EXERCISE GOAL - Please return all lines from the records below that include the string "order".

** Opening DATA SUPPLIED block **

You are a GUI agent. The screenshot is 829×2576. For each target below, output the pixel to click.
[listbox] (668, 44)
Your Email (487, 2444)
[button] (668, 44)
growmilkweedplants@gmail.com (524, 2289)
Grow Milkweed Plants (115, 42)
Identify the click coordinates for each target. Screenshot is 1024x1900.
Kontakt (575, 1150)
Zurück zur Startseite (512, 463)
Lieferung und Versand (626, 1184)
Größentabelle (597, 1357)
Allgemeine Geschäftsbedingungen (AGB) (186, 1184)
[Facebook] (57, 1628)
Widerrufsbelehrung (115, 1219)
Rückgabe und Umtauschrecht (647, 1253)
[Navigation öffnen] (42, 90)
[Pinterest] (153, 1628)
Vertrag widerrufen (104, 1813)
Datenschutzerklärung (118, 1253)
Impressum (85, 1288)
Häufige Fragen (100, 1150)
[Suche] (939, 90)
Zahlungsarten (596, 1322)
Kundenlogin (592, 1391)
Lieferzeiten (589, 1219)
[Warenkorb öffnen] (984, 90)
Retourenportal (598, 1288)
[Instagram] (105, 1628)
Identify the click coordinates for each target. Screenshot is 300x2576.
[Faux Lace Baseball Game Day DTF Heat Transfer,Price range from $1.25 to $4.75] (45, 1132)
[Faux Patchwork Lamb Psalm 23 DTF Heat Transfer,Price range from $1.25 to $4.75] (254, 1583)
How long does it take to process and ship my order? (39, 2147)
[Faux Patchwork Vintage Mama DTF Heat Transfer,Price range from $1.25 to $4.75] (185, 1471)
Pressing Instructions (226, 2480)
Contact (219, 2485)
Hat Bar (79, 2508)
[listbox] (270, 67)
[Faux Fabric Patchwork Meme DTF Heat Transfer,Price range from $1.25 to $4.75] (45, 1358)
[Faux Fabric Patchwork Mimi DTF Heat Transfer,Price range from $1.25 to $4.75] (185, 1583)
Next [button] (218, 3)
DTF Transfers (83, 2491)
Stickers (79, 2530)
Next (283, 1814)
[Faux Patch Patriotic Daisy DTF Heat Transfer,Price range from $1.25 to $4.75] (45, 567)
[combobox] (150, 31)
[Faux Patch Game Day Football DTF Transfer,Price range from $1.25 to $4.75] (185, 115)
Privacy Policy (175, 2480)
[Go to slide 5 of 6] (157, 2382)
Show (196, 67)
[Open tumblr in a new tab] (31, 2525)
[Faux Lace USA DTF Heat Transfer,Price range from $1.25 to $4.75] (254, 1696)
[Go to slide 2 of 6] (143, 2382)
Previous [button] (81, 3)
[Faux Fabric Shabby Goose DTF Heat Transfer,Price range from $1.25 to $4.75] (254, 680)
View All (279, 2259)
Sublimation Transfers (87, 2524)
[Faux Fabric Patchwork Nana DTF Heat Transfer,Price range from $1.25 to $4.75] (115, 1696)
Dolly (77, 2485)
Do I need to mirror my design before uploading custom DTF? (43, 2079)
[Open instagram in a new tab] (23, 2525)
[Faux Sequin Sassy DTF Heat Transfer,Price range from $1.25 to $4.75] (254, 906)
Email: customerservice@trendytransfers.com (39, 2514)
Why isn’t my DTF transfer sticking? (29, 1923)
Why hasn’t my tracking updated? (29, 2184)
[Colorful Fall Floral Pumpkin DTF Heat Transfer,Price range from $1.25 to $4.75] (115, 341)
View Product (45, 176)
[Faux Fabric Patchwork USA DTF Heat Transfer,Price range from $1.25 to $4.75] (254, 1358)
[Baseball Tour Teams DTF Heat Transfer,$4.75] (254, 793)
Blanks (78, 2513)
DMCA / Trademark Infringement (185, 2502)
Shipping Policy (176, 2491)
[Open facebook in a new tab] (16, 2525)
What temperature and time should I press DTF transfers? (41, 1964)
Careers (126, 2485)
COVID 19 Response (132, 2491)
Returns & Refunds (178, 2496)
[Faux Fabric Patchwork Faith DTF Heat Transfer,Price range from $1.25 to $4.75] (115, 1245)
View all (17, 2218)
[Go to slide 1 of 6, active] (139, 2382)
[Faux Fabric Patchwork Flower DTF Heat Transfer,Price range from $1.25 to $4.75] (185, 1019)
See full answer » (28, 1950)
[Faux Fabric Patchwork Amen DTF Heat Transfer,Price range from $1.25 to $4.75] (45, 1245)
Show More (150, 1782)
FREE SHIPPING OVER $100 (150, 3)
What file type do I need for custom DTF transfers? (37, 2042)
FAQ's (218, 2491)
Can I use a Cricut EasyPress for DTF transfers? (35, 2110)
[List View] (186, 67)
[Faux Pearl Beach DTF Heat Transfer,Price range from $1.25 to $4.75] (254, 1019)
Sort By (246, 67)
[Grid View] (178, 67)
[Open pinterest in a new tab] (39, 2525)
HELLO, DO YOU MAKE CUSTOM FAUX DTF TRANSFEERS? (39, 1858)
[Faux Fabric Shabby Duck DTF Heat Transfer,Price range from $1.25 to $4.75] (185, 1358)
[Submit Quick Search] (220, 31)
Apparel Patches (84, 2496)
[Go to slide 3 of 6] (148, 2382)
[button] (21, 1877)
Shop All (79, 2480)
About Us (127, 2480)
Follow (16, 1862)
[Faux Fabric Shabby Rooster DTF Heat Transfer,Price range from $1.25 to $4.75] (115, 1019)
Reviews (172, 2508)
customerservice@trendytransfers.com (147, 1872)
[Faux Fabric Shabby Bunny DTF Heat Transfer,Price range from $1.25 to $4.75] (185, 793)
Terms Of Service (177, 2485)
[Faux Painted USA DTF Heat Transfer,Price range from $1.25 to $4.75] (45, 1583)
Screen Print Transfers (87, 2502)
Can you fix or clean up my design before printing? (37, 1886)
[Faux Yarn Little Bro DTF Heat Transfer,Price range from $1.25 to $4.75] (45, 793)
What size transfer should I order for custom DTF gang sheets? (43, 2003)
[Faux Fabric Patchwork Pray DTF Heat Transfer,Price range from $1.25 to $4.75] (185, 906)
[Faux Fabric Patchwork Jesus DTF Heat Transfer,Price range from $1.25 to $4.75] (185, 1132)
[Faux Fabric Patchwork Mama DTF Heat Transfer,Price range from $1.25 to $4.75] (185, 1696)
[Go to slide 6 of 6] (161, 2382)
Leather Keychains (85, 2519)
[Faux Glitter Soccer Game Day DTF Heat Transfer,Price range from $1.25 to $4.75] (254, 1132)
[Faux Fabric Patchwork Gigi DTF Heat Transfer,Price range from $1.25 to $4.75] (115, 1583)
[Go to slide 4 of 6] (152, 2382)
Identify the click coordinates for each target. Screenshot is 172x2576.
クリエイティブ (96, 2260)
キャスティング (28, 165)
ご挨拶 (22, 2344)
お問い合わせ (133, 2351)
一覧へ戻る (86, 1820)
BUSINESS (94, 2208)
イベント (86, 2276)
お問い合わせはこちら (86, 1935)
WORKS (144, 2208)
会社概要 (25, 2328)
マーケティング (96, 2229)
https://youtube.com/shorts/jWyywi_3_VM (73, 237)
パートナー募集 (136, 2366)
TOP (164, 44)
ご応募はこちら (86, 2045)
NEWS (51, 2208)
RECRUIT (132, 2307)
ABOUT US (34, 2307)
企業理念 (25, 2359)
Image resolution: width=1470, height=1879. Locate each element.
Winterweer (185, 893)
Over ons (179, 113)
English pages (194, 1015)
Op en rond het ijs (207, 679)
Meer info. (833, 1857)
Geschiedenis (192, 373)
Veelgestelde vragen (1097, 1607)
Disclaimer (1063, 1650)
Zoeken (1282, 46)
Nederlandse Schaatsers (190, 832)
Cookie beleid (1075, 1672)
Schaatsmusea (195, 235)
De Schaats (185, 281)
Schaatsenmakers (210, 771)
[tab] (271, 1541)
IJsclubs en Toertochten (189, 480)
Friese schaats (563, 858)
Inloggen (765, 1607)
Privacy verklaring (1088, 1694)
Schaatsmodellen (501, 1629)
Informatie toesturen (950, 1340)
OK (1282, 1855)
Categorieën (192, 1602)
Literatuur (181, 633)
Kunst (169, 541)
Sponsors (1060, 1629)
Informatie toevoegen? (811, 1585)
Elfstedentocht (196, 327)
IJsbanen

** Closing DATA SUPPLIED block **

WRITTEN ANSWER -
How long does it take to process and ship my order? (39, 2147)
What size transfer should I order for custom DTF gang sheets? (43, 2003)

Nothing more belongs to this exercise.